(Collected data entries)
BEGIN

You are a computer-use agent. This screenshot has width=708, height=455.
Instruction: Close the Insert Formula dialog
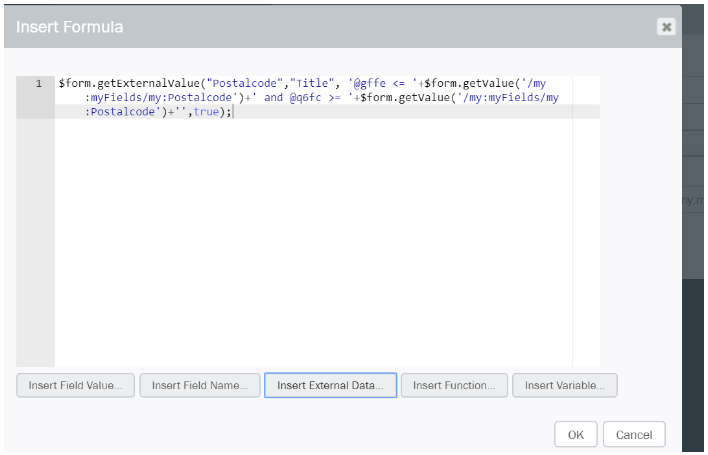point(666,27)
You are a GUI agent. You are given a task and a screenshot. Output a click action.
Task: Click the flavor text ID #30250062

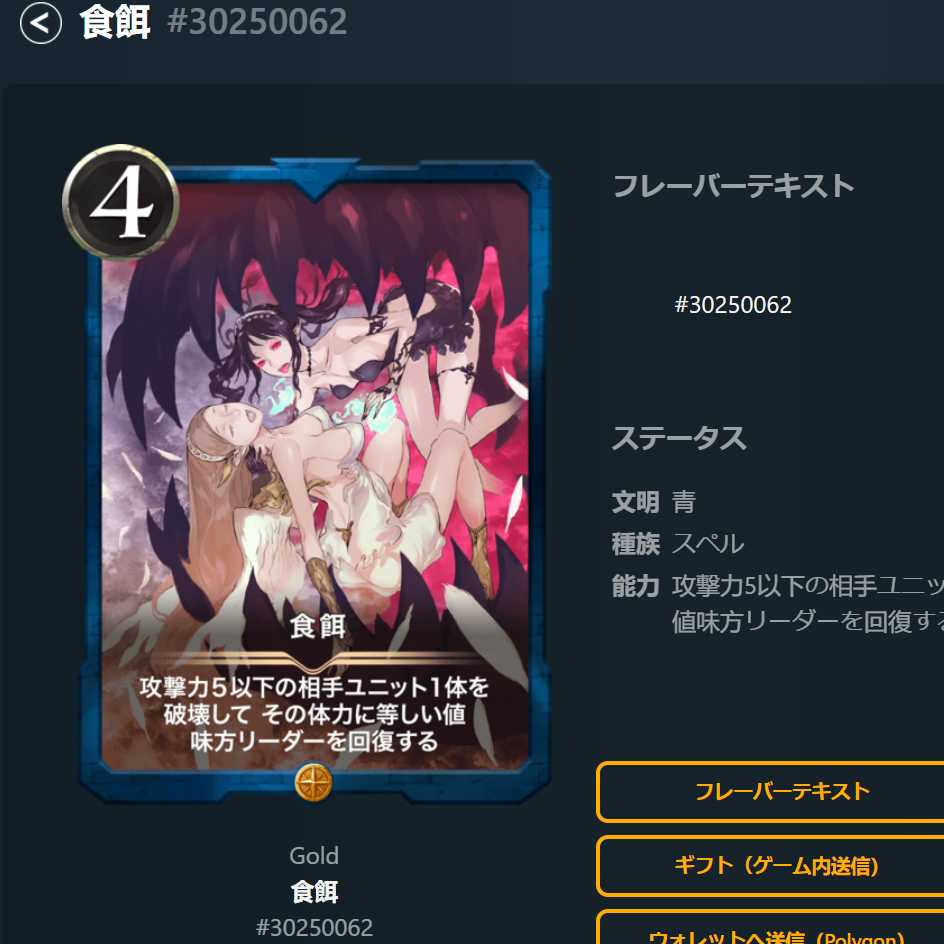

END

Aim of the exercise
Each line above should be written out again exactly, without any image.

Task answer
You are a computer-use agent. This screenshot has width=708, height=455.
Instruction: Close the Insert Formula dialog
point(666,27)
You are a GUI agent. You are given a task and a screenshot. Output a click action.
Task: Click the flavor text ID #30250062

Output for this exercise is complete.